佐渡はつかず離れずの距離で二人について行く。
色々な方面から探られているのが分かるが、所々に露骨なほどの忍びがいて、それがまた同業者の足を止めていた。おそらく、あれが黒脛巾組だろう。
だが一番の難関はやはり伊達屋敷の周辺だった。伊達の動向を探る為の徳川の者が、あの場所を見張っている。
大阪の役の直後、混乱に乗じた時ならまだし簡単だったろうが、今は警戒度も上がっているのだ。
(人の出入りは見張られていると考えた方がいいな)
と、道角に立っていた行者が、すっと佐渡の方に足を向けた。
警戒した佐渡だが、行者は楓や阿菖蒲には目をやらず、ただすれ違っただけだった。佐渡にだけ聞こえる低い声で「見張りはいない」と囁いて。
(今ならば怪しまれない、ということか)
佐渡は金助と打ち合わせした通りに、伊達屋敷の板張りの土塀の脇の小道を進んだ。すると中程で土塀の板がガタリと外され、楓と背格好の似た女子と、これまた阿菖蒲と同じくらいの幼女がそこから現れた。
そして出てきた女子は楓に目配せする。楓は素早く塀の内へ飛び込んだ。と同時に、板はすぐにまた元のように戻される。佐渡はひとまず安堵した。
これで少なくとも落人狩りからは逃れることができる。
楓の身代わりである女子は幼女をおぶり、佐渡に頷いた。佐渡は彼女について表の門までまわると、そこで彼女と別れ伊達屋敷の門を叩き、門番と二三言葉を交わして、中へと入った。
「首尾よくいったようで」
外からは見えないところで待っていた金助が真っ先に佐渡に言った。
「どうでしょう。多少、怪しまれたように思いますが」
「だとして屋敷の内までは見通せまい。それに外の動きもない。入れ代わりに気付いてはおるまい」
「であればよいのですが」
そこで佐渡は楓と阿菖蒲の姿を見つけてやっと警戒を緩めた。
楓が思わずといったように聞いた。
「あの、先ほど身代わりになってくれた彼女達ですが、大丈夫でしょうか」
憂い顔の楓を安心させるように金助が頷いた。
「大丈夫だ。護衛をつけてある。それにあの娘達は本物の伊達の女中達だ。何かあれば伊達を敵にまわすことになる。

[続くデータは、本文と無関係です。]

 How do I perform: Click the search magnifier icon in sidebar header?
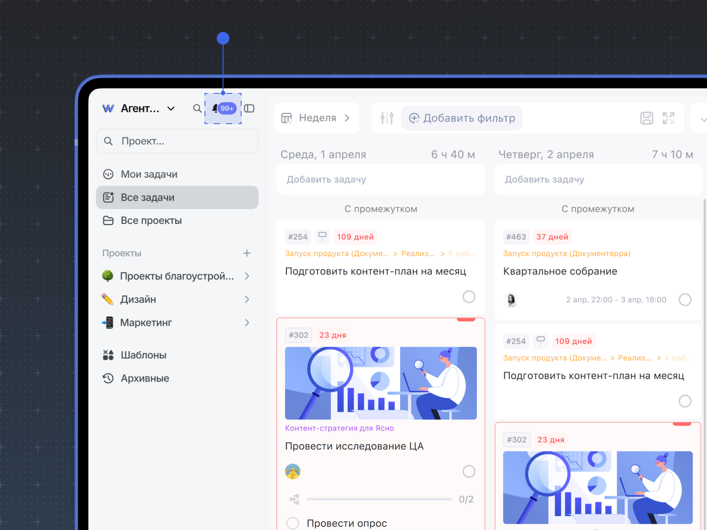[197, 109]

もし怪しまれたとして、そう大事にはなるまい」
ほっとしたような楓と阿菖蒲に佐渡は言った。
「俺は一旦ここを離れて外の様子を探る。他の真田衆の者達のこともあるからな」
「そのことなのだがな」
ふいに金助が佐渡に文を差し出した。佐渡はそれを受け取り、目を通すと瞠目した。
そして目を開け、金助に頭を下げる。
「かたじけのう、ございます」
「私の決定ではない」
「それでもです」
「………………そなた等の忠義と働きに対する証と思われよ」
「有り難き、お言葉です」
佐渡はそれ以上は何も言わず、ただ楓に「あとは頼んだ」とだけ言って伊達の屋敷を出た。
警戒を怠らず、佐渡は周囲を探りながら移動する。身代わりに気付かれた様子はこれといってない。

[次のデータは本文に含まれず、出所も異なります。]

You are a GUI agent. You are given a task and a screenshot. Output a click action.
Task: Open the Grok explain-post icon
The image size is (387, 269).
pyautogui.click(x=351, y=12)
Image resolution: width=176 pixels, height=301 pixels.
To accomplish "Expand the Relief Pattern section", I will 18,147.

これで阿菖蒲は疑われることなく京を離れることができるだろう。
(そして、我等は真田衆ではなくなるのだ)
阿菖蒲を白石に送り届ける、この仕事を最後に。
あの文は、太宰金助の主、伊達成実からのものだった。文には生き延びた真田衆の者を、黒脛巾組として雇いたい旨が記されていた。

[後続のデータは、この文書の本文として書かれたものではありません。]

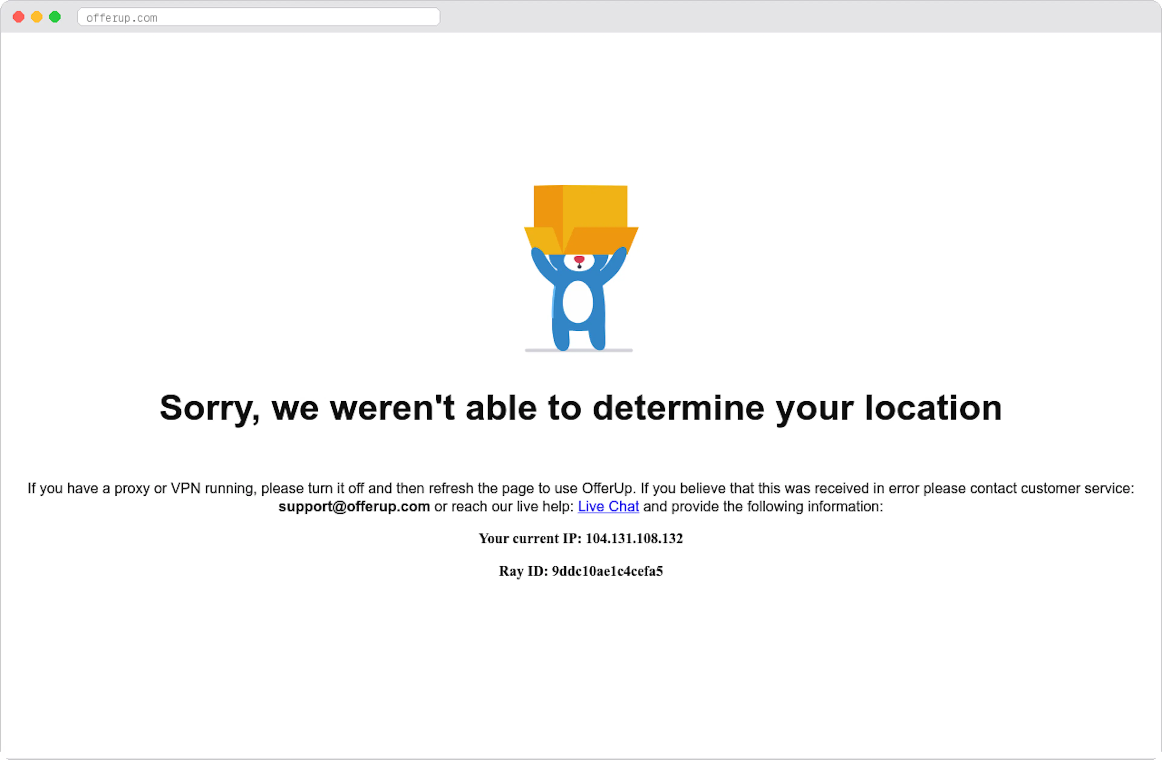Screen dimensions: 1162x760
Task: Click the bear mascot's red nose
Action: [579, 259]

そうなることを佐渡は薄々察していた。否やもない。有り難いことだ。
(もう、真田の者ではなくなる――――だが)
あの御方の意志は守ろう、と、佐渡は思った。
阿梅をおかねを、大八を。そして阿菖蒲を。何としても守らんとした、彼の人の意志を。
だからこそ佐渡は真田衆ではいられない。黒脛巾組となって、奥州の地を守る忍びとならねば、あの子供達は守れない。
おそらく伊達政宗公はそれを見透かしている。
(俺は守る)
真田を名乗れないとして、それが何なのだ。
その志は魂に刻まれている。佐渡は真田信繁に仕えていたからこそ、真田を捨てる覚悟をしたのだった。